Extracted entries >>
----

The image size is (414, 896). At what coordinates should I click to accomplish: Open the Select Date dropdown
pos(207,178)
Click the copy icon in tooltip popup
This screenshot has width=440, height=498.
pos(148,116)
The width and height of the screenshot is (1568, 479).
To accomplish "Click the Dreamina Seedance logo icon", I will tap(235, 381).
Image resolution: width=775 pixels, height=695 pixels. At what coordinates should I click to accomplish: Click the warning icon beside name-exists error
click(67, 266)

----

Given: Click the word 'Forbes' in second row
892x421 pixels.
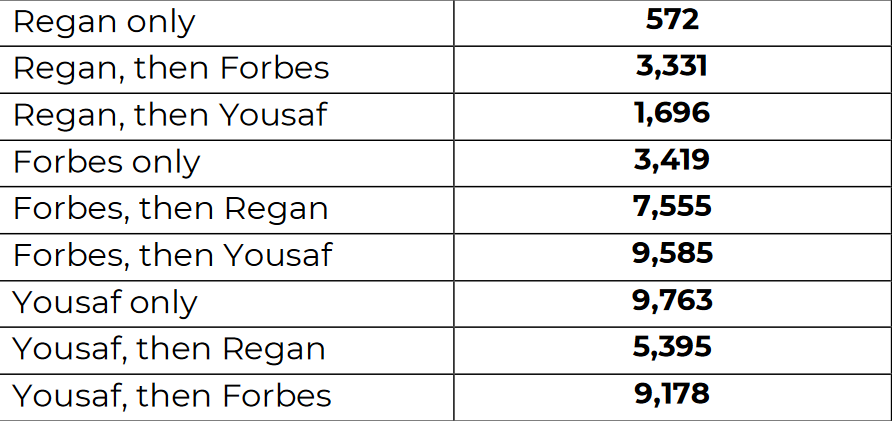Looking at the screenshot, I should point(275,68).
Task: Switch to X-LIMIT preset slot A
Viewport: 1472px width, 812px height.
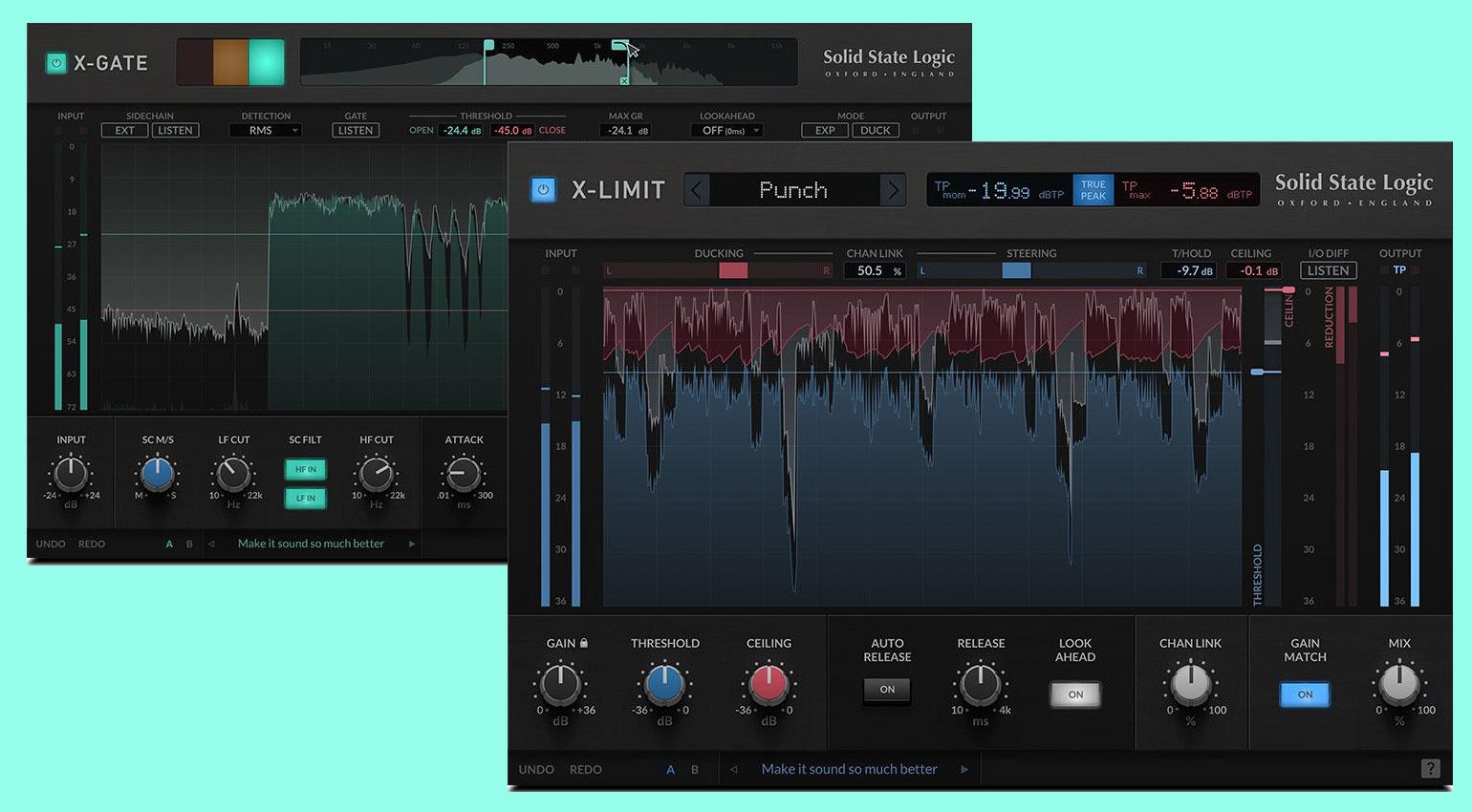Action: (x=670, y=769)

----

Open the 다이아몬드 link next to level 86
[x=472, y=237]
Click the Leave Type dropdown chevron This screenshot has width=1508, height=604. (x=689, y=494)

----

Exercise >> Using the entries shown above, reproduce verbatim the lines from the line bearing "The image size" to the line bearing "The width and", inclusive.

The answer >>
The image size is (414, 896). At what coordinates should I click to accomplish: Open the Select Date dropdown
pos(207,178)
Click the copy icon in tooltip popup
This screenshot has width=440, height=498.
pos(148,116)
The width and height of the screenshot is (1568, 479).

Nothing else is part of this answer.